Native polyacrylamide gel electrophoresis (PAGE)
The 10 μl (6 μM) DNA and DNA AgNCs solutions were mixed with 2 μl load buffer (0.03% Xylene cyanol FF, 0.03% Bromophenol blue, 10 mM Tris–HCl (pH = 8.0), 60% glycerol, 60 mM EDTA, purchased from Biomate) and then analyzed on 20% native polyacrylamide gel. The electrophoresis was conducted in 1× Tris–borate–EDTA (TBE, 89 mM Tris, 89 mM boric acid, 2 mM EDTA, pH 8.0) at a constant voltage of 120 V for 2.5 hours (Mini-Protean Tetra cell + PowerPac™ basic power supply, Biorad). After finishing the electrophoresis, the gel was stained in SYBR-gold solution for 10 minutes and washing by water and 1× TBE buffer. The gel image was taken by a visible light (470 nm) gel scanner system (Glite 900 BW, Pacific Image). For the PAGE imaged in fluorescence mode, the DNA and DNA AgNCs concentration was increased to 50 uM, and the loading buffer was changed to 60% glycerol + 10 mM Tris–HCl (pH = 8.0). After finishing the electrophoresis, the gel was exposed to 375 nm light and imaged by Sony α33 camera without staining.
Results and discussion
Properties of the as-prepared r-AgNCs
Fig. 1a and b indicate the TEM image and the XPS spectrum of the AgNCs labeled on the cytosine-rich DNA sequence d[T2C3AC3AC4G2C3] (r-AgNCs),35 respectively.
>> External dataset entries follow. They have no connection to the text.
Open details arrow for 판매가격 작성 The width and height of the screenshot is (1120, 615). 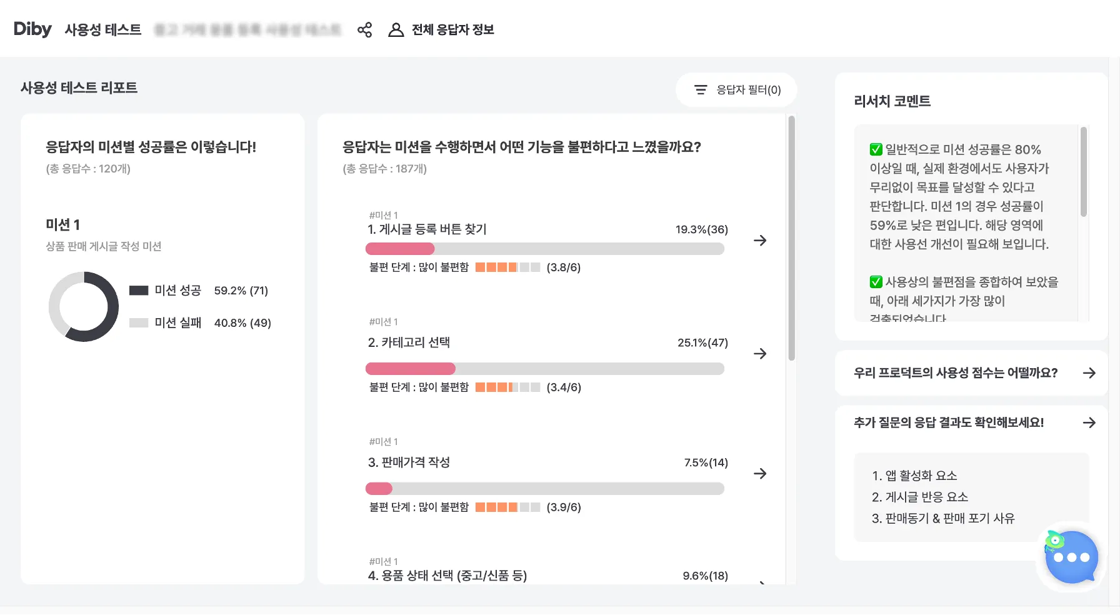(x=760, y=474)
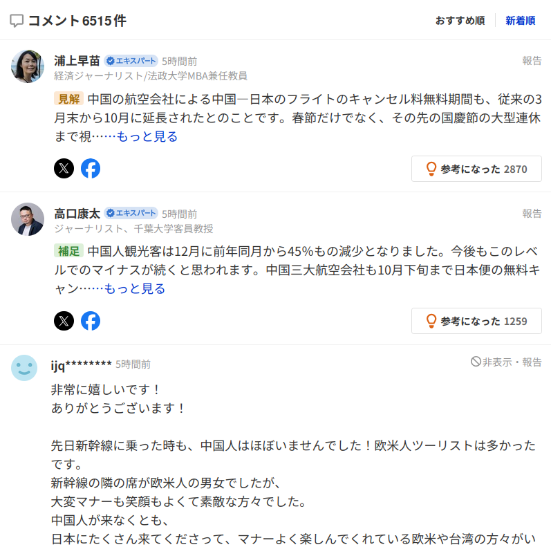Image resolution: width=551 pixels, height=547 pixels.
Task: Toggle 参考になった on 高口康太's comment
Action: point(476,321)
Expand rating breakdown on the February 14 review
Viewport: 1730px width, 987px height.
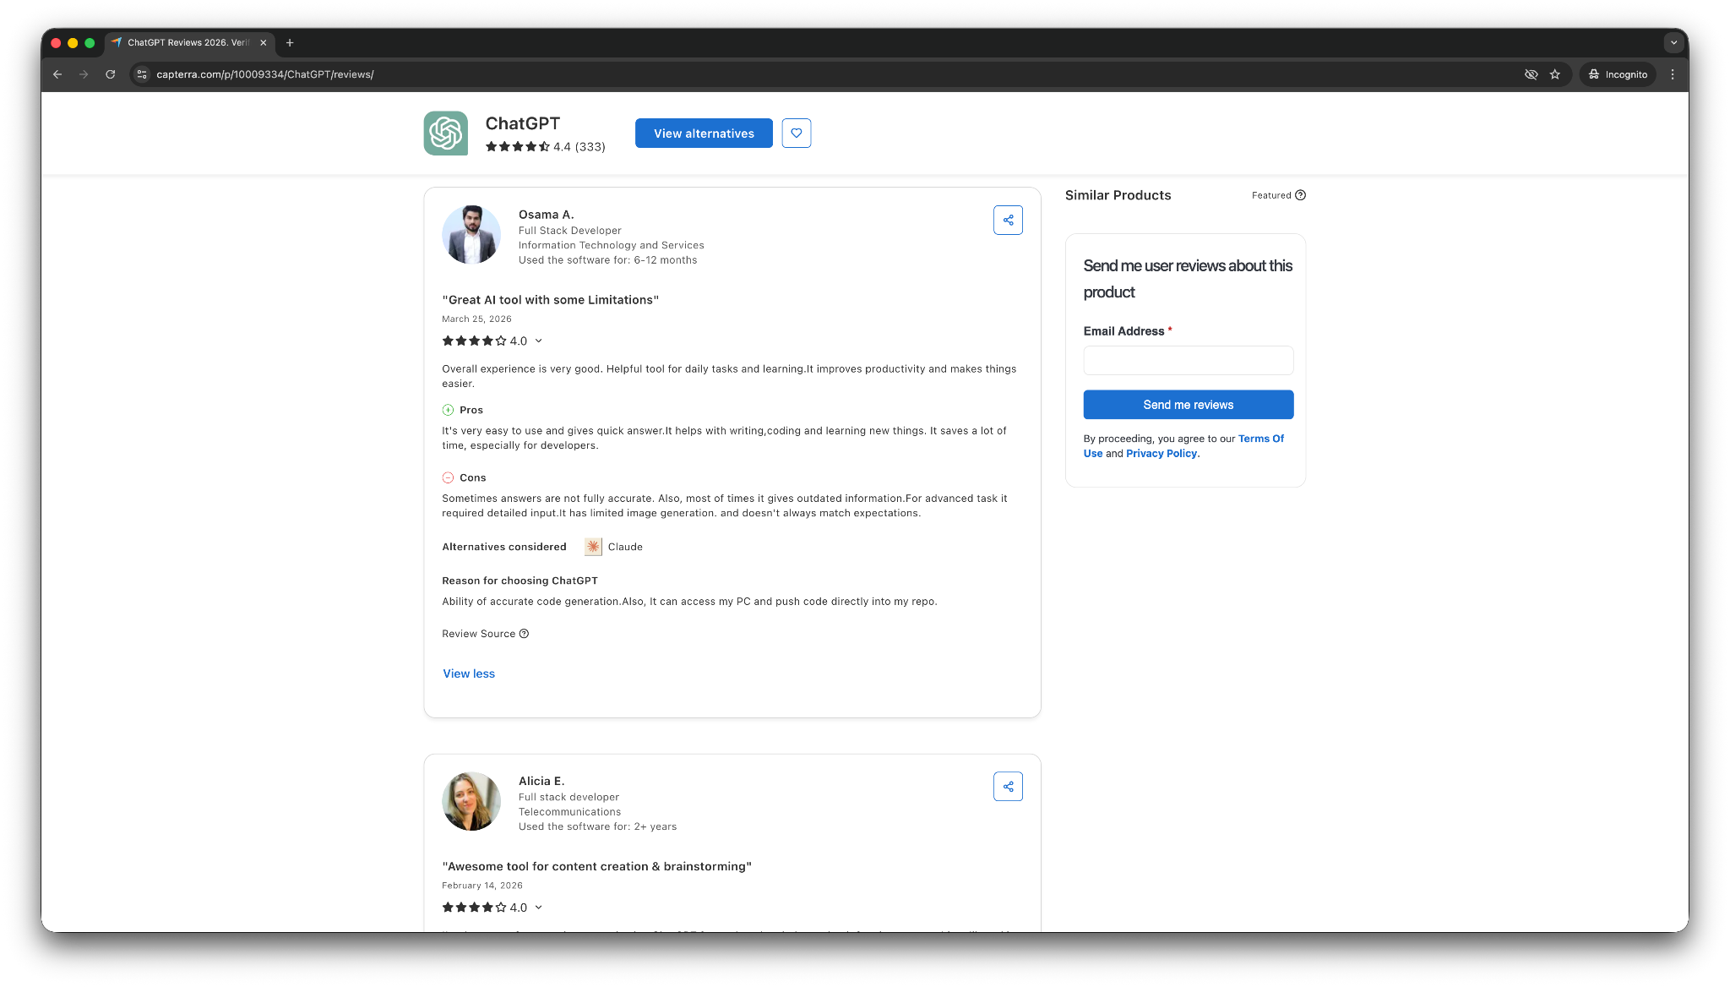pyautogui.click(x=538, y=908)
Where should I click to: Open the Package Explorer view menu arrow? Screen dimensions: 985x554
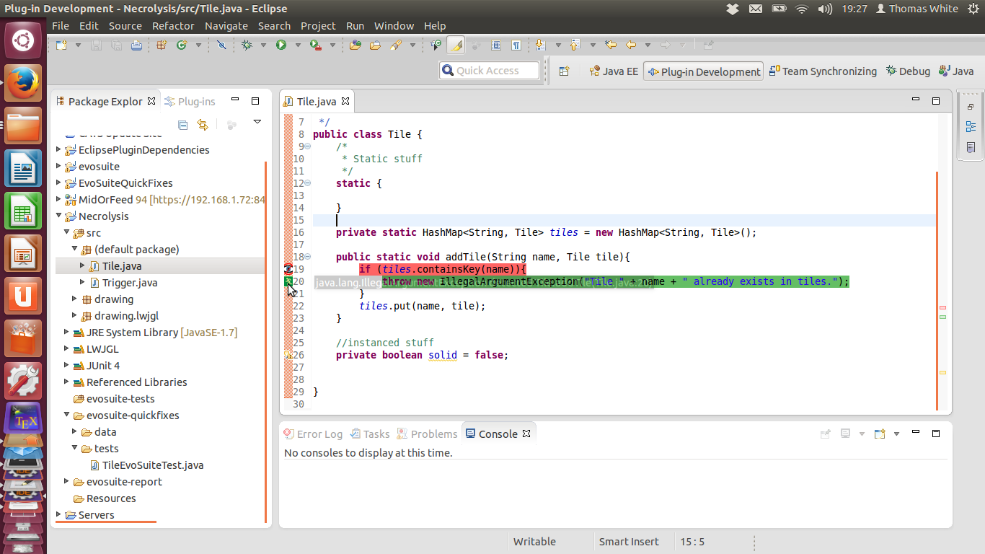point(257,123)
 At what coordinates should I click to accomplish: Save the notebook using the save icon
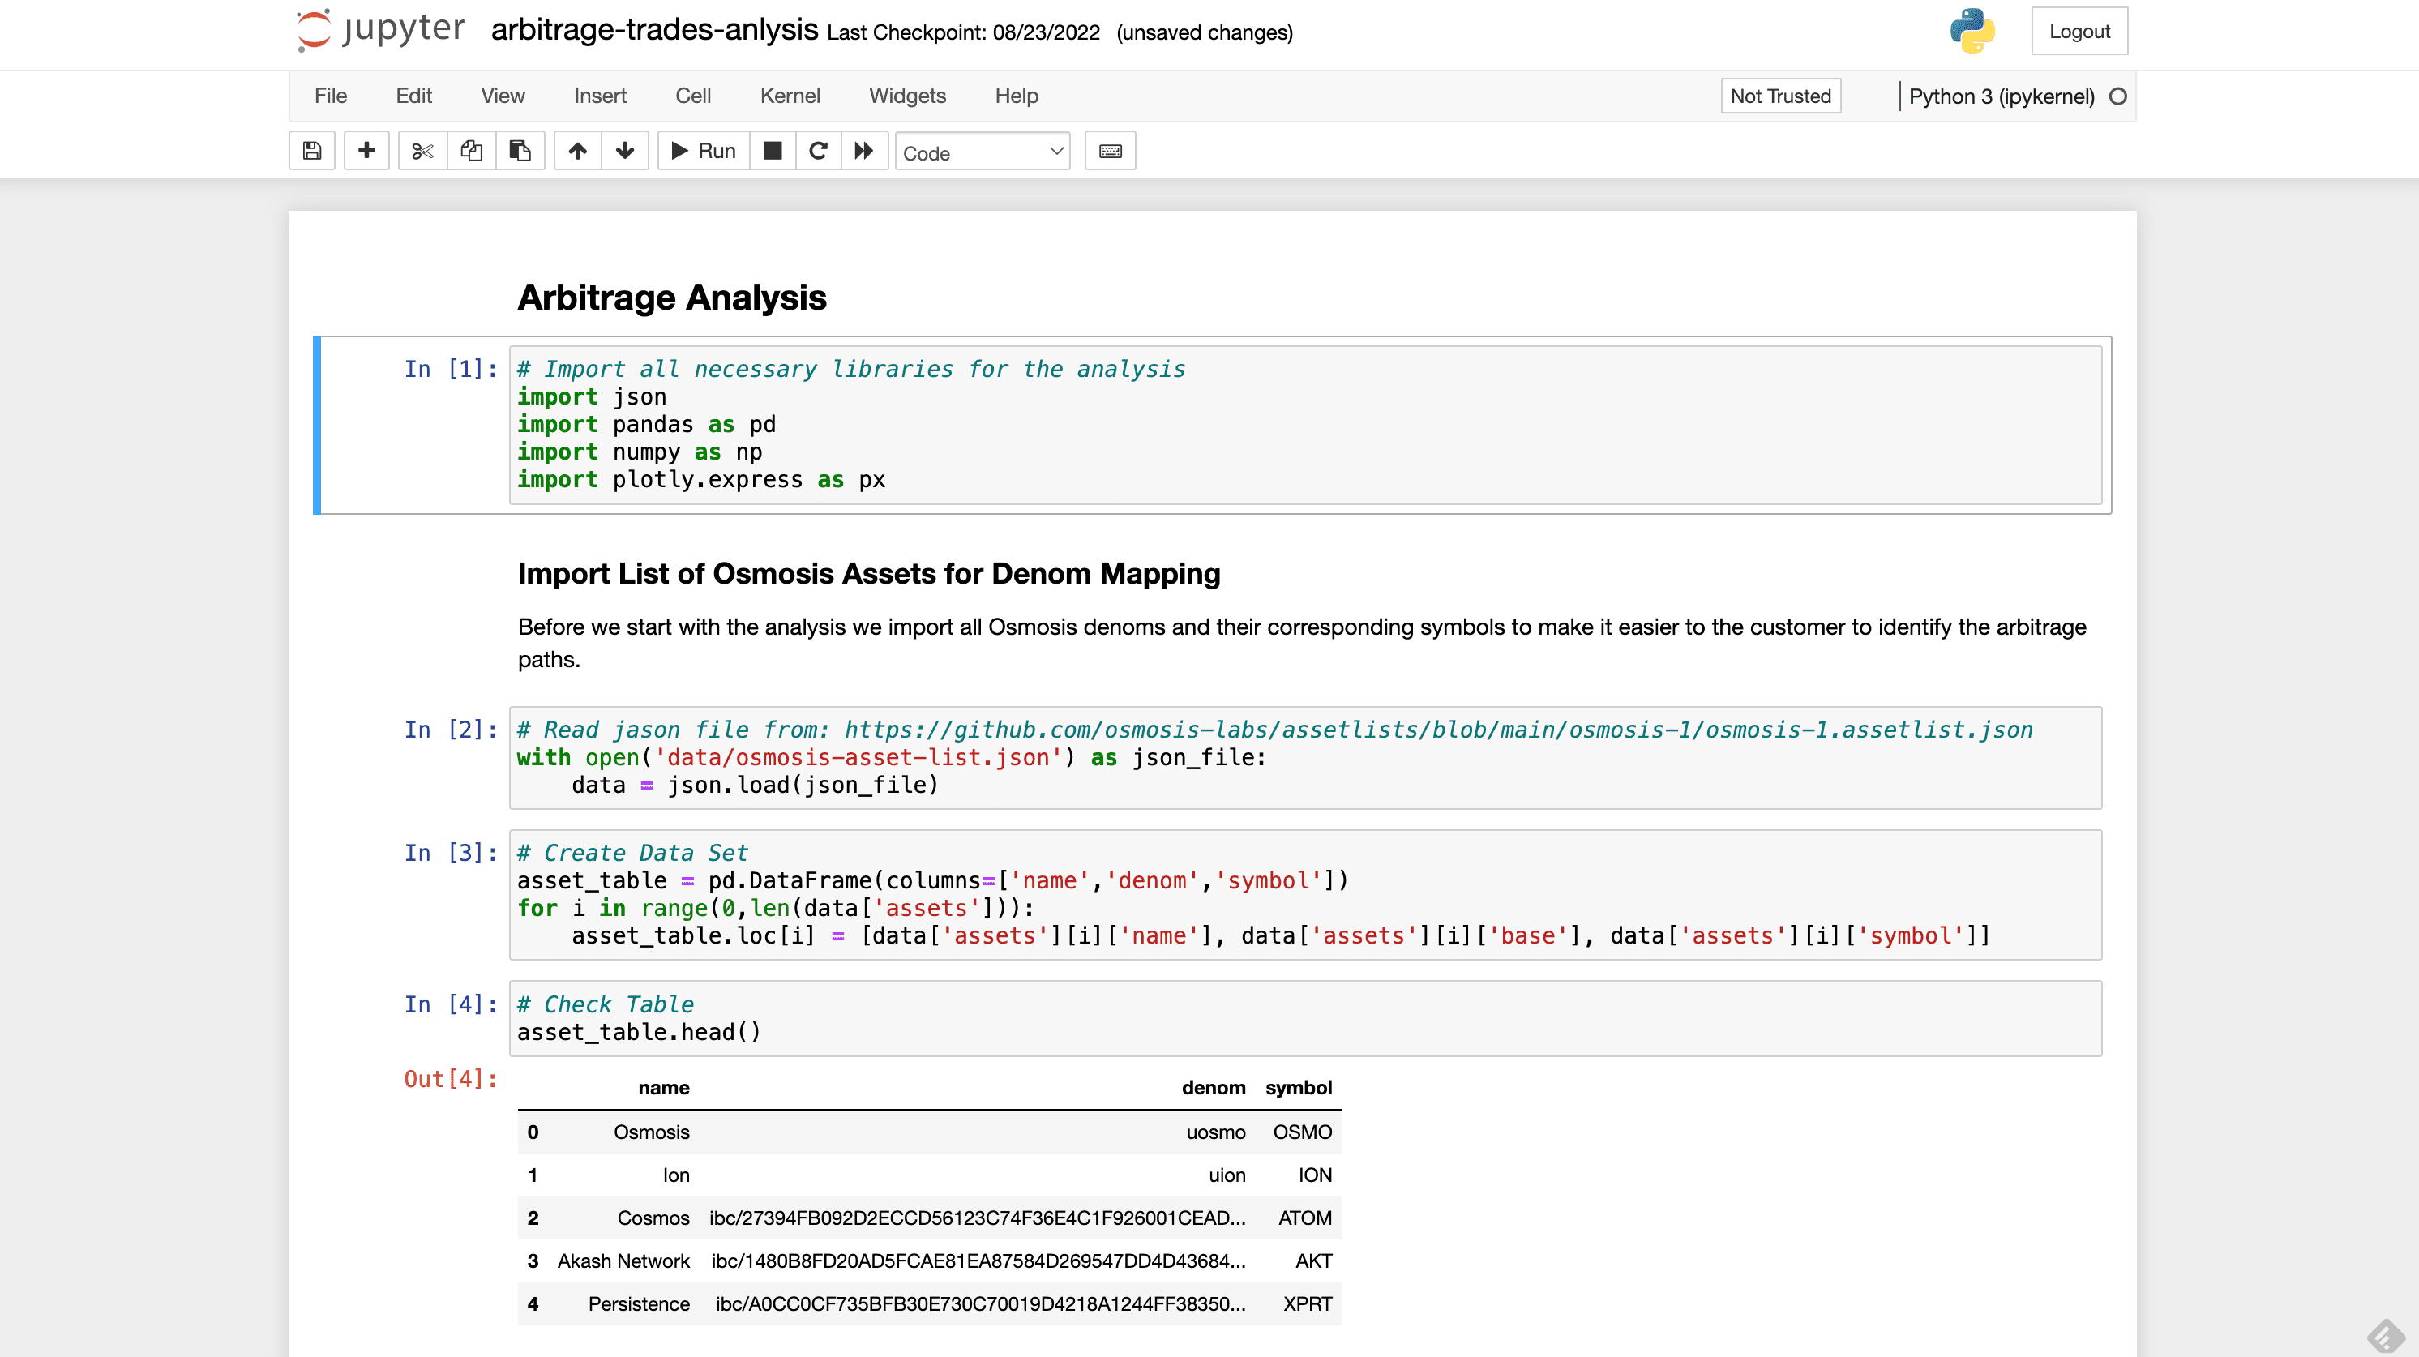click(x=312, y=150)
As illustrated, the size of the r-AgNCs is ∼3.7 nm, and the XPS spectrum shows typical Ag 3d5/2 and Ag 3d3/2 transition bands for the silver atom.36 Fig. 2a indicates the steady-state spectra of the r-AgNCs solution. Upon 580 nm excitation, the r-AgNCs demonstrate an emission maximum around 630 nm, and the FL quantum yield is estimated to be 0.73 (Fig. S1, ESI†). Like many DNA AgNCs, the r-AgNCs solution is unstable in the aerobic environment, and the FL intensity drops about 50% within 7 days (Fig. 2a, inset). Our controlled experiments indicated that the stability of the r-AgNCs can be significantly improved in anaerobic or refrigerated (4 °C) environments (Fig. S2, ESI†), and hence the FL quenching is associated with the oxidization of the Ag atoms.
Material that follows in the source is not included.